Try it: Nothing but the lines from the one with "You are a computer-use agent." through the end of the listing should be reproduced, each exactly and with pictures omitted.

── Records provided

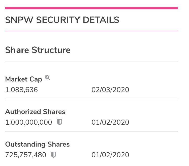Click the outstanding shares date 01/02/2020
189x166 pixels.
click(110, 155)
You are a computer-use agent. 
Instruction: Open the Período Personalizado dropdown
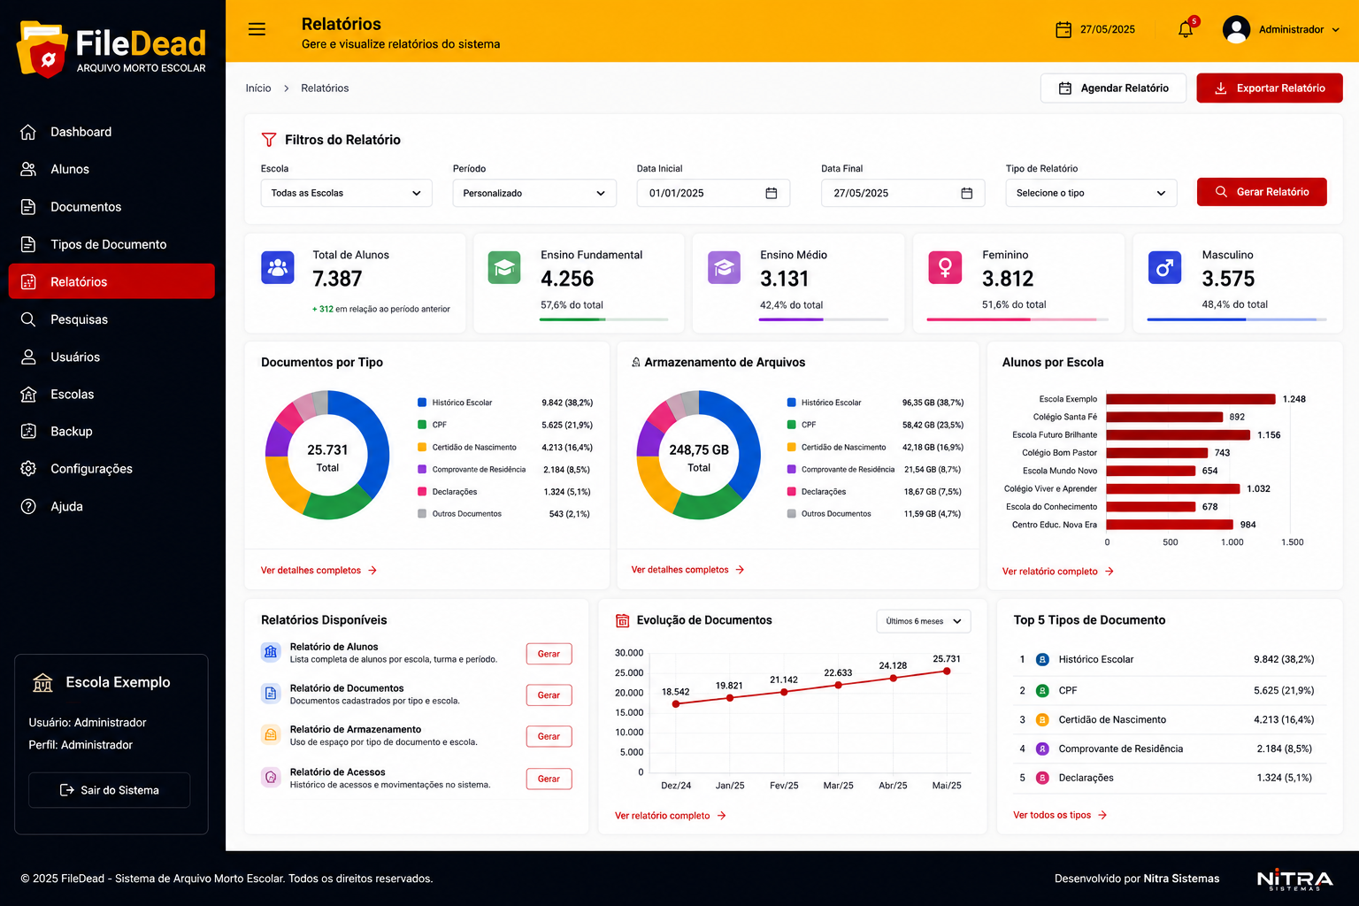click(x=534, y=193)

────

Response to the task:
You are a computer-use agent. 
Instruction: Open the Período Personalizado dropdown
click(x=534, y=193)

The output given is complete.